## Given text
▼

Angry Crouton: oh wow, the angry salad concert in worcester is the 23rd...what day is that?
swimaegean7: of this month? this fri
Angry Crouton: yeah...friday? that's not fair, i'm leaving that day...
swimaegean7: :-(
Angry Crouton: why can't that be the day of the fairfield concert? that's not until april...
swimaegean7: i have no idea
Angry Crouton: stupid angry salad. : Þ
Angry Crouton: but not really. [g]
swimaegean7: lol u should like picket or something!
swimaegean7: w/ a travis for congress sign!
swimaegean7: lol
Angry Crouton: i never got one of those... : (
swimaegean7: [G] i'm getting a pic of u picketting, its so funny no offense
swimaegean7: i know :-(
Angry Crouton: yeah, it is funny....i could see myself doing it [g] right outside alex's house...[g]
swimaegean7: OMG that would be funny
swimaegean7: "travis for cong!"
Angry Crouton: i'm seriously cracking up over here and i think i'm going to wake up my mum...
Angry Crouton: he'd really be like, 'go away, you psycho!' then...
swimaegean7: me too!
swimaegean7: lol
swimaegean7: u can be like "do i have ur support for travis?"
swimaegean7: "will u fill out this *brief* support questionnaire?" (that has like his daily schedule and house mapped out on it)
Angry Crouton: and he'd be like, "only if you stop stalking me"
swimaegean7: lol
Angry Crouton: and then i would know what he's doing every single minute of the day...because i only know his hourly schedule as of right now [g]
swimaegean7: and u'd be like "but this is a stalking AID, eh, a questionnaire for travis!"
Angry Crouton: and he'd be like, "well, i'm turning democrat!" (or republican, whichever travis wasn't...) and i can be like, "but travis isn't either of those, they're from scotland and they wear kilts! and they want pictures of *you* in kilts! try this one on..."
swimaegean7: OMG
swimaegean7: i am laughing so hard, i'm gonna wake up my fam and get yelled at!

yeah...we definitely need sleep. [g] but i'm off to play with her mouse-dragging thing and make the links dance to supernova girl now. because it's fun.



np: starlight mints: sugar blaster

this band rocks. especially since allan is beth's guitar teacher.

that is all. can you tell how bored i am?

▲

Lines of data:

▼

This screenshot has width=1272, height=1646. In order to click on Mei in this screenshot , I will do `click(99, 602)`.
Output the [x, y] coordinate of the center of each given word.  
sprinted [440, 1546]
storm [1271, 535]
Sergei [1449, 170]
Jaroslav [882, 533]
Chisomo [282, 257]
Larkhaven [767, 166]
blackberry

▲

## Instructions to follow
Summarize the given text in three sentences.

## Finished exercise
Angry Crouton learns that the Angry Salad concert in Worcester is on Friday the 23rd, the day Angry Crouton is leaving, and complains that the Fairfield concert isn't until April. swimaegean7 jokes that Angry Crouton should picket with a Travis for Congress sign, and the two imagine doing it outside Alex's house with a "support questionnaire" that maps out his schedule and house, laughing so hard they fear waking their families. The writer then notes listening to Starlight Mints' "Sugar Blaster," praises the band because Allan is Beth's guitar teacher, and admits to being bored.